Pals, also known as Christmas Night is an American animated short film produced by Amedee J. Van Beuren at his New York, N.Y. animation studio. It was released on December 22, 1933 and is one of several cartoons produced by that studio that feature Otto Soglow’s character The Little King.

==Plot==
The Little King is conveyed along an icy thoroughfare in a litter borne by four ice skaters. As they stride mechanically along, the sad king looks out at either side at children preparing for Christmas, here dragging along a Christmas tree, here hanging stockings; he sees two hoboes admiring a display window, and he goes over to admire it with them. They laugh together at a dancing figure in a music box, and the king takes note of a placard that reads “Come in and write your letter to Santa Claus”. This he does, coming after a little girl, and he whispers a request into Santa's ear; after ascertaining that the childlike monarch goes to bed early and eats his spinach, Santa assents to the request.

The king and his wayfaring friends are off to the palace in the litter; masking them in his ermine robe, the king leads them to his room, and the trio undress for a bath, the taller fellow's tatters falling off piecemeal to reveal a tattoo of the N.R.A.’s famous eagle, the shorter hobo’s unwashed toes being found to conceal a spider’s web. The three bathe together. The shorter of the king’s friends swallows the soap and blows bubbles intermittently for the rest of the film. Having dressed, the chums remove their stockings to nail over the fireplace; the poor men’s stockings pull the nails out of the wall. His Majesty sneaks into the sleeping Queen’s room and disrobes one of her feet as well for the same purpose.

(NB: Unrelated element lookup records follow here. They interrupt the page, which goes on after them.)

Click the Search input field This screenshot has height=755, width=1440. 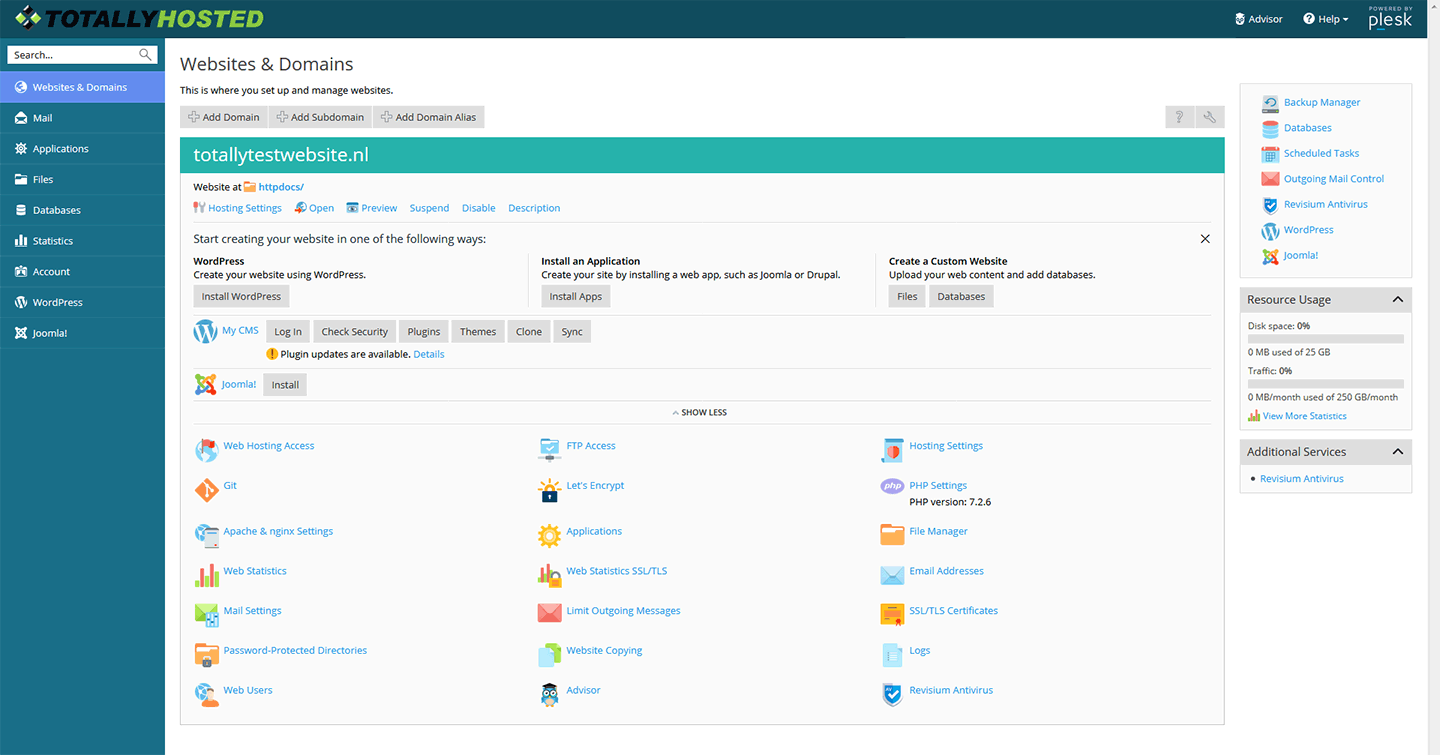(x=74, y=55)
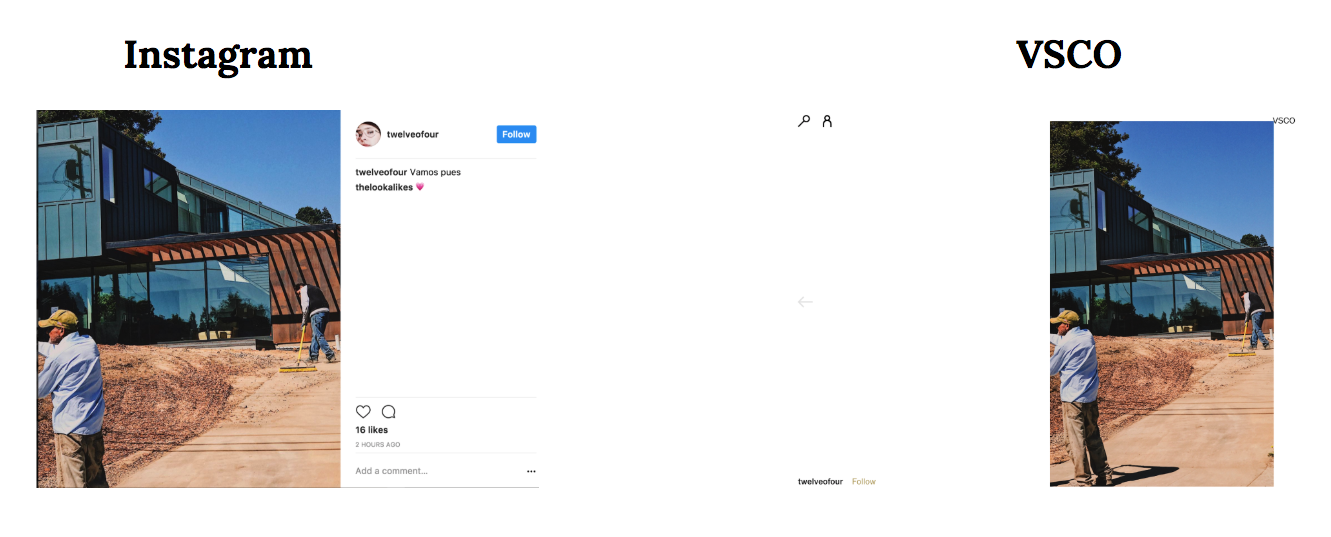The image size is (1331, 537).
Task: Click the blue Follow button
Action: (516, 134)
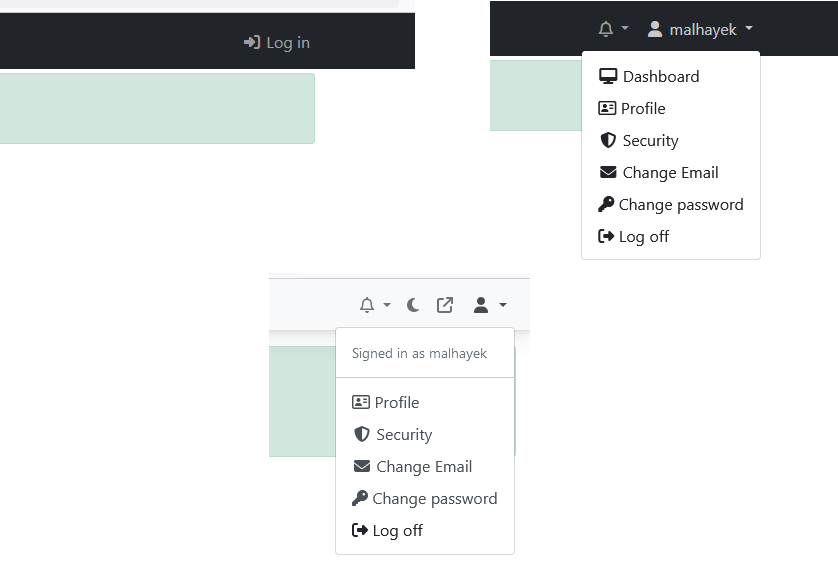Click the shield icon beside Security in top menu
The height and width of the screenshot is (561, 838).
[x=608, y=141]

As the trio sleep in the king’s bed, a bubble blown involuntarily by the king’s shorter friend shows wood being sawed. The bubble pops, and the surprised three listen for Santa, who parks his sleigh on the roof and comes down the chimney, his girth taking much of the brick as he goes. Within, he bores through the floor with an auger and plants an “Xmas tree seed”, which sprouts to fullness in seconds, complete with the traditional trimmings of lights, garland, and ornaments. The three friends zip about the palace in the noisy toy vehicles Santa has left for them, the king and the shorter hobo in little cars, the taller fellow in a little plane. The drivers collide, and, from the wreck, the king emerges, now the one hiccuping bubbles!